Something is lurking in your trash. If you’re lucky, it’s money: Many foodservice operators who have changed their approach to trash disposal have minimized waste when it comes to both food and finances. (There’s a lot of waste to reduce: According to a 2014 study by the Food Waste Reduction Alliance, more than 84 percent of unused food in American restaurants is thrown away — and while those figures have likely improved in the past few years, there’s still plenty of room for improvement.) Restaurantowner.com suggests several tips to help operators take charge of their trash. First, remove trash bins from the kitchen — even as a temporary experiment — and give each employee a clear, labeled bin to be filled with food scraps or trimmings they want to discard during food prep. Following the shift, have a manager inspect the contents of each box for usable product. If any is found, the manager can provide on-the-spot training to that employee to make sure usable product isn’t wasted in the future. Inspecting bins in the dish room can be helpful too: Make sure china, silverware and other expensive tableware aren’t getting damaged or accidentally tossed out. Finally, monitor your dumpster, which can provide easy cover for a dishonest employee. It’s a common practice in the industry for someone looking to steal a case of wine to hide it in the dumpster only to retrieve it later. Having a manager approve who takes out the trash and when, or even monitor the dumpster via video, can help protect your business from those losses. (Want to talk trash? Contact Team Four about how your operation can save on trash disposal.)

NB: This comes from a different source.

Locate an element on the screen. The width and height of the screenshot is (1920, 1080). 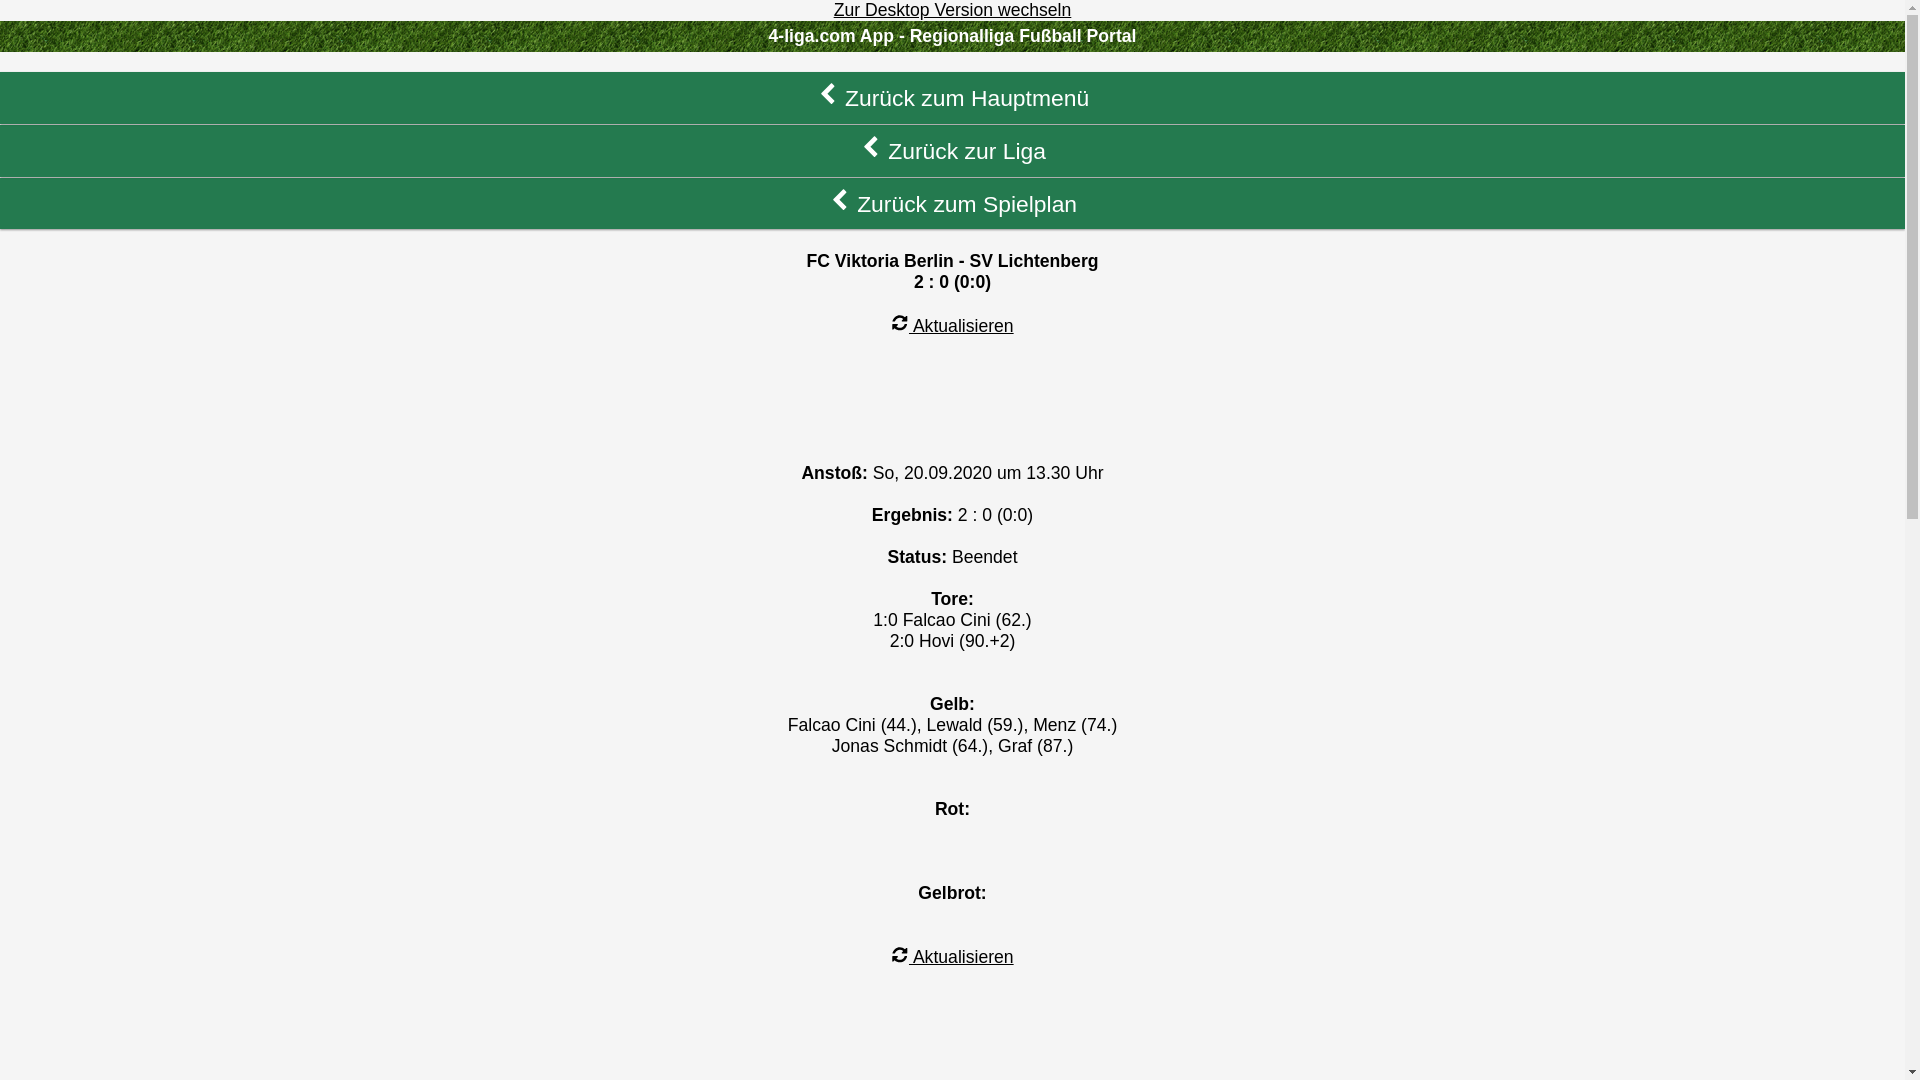
'Aktualisieren' is located at coordinates (950, 325).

There’s a lot of room for cost savings in your inventory. Are you making the most of it? RestaurantOwner.com has some tips (and Team Four can help you incorporate systems to manage them if you need assistance). First off, make sure you have detailed specifications on every product you buy. They can be useful when comparing bids from suppliers and gaining a better understanding of where you might be able to get a less expensive product to deliver results similar to a more expensive one. Next, lower your inventory levels. If you’re like most operators, you have more food on your shelves than you actually need. It pays to assess your inventory by product, then reorder based on how much of that product you are likely to use, plus a bit added just in case. By cutting back on your excess inventory, you demonstrate to your team that portion control and precision are important. As a result, waste and spoilage should become less of a problem. Finally, list the 10 to 15 items that comprise the majority of your food cost and take a daily inventory of those items. At the start of each day, tally the opening quantity you have on hand for every product. Add any purchases you make that day, then at closing, count your ending inventory. Add your starting amount and purchases, then subtract your ending amount to get the amount of product that was used that day. Compare that figure with your POS product usage report. If your actual usage exceeds the usage tracked on your POS, you could have a problem with theft, over-portioning or another issue that needs adjustment right away.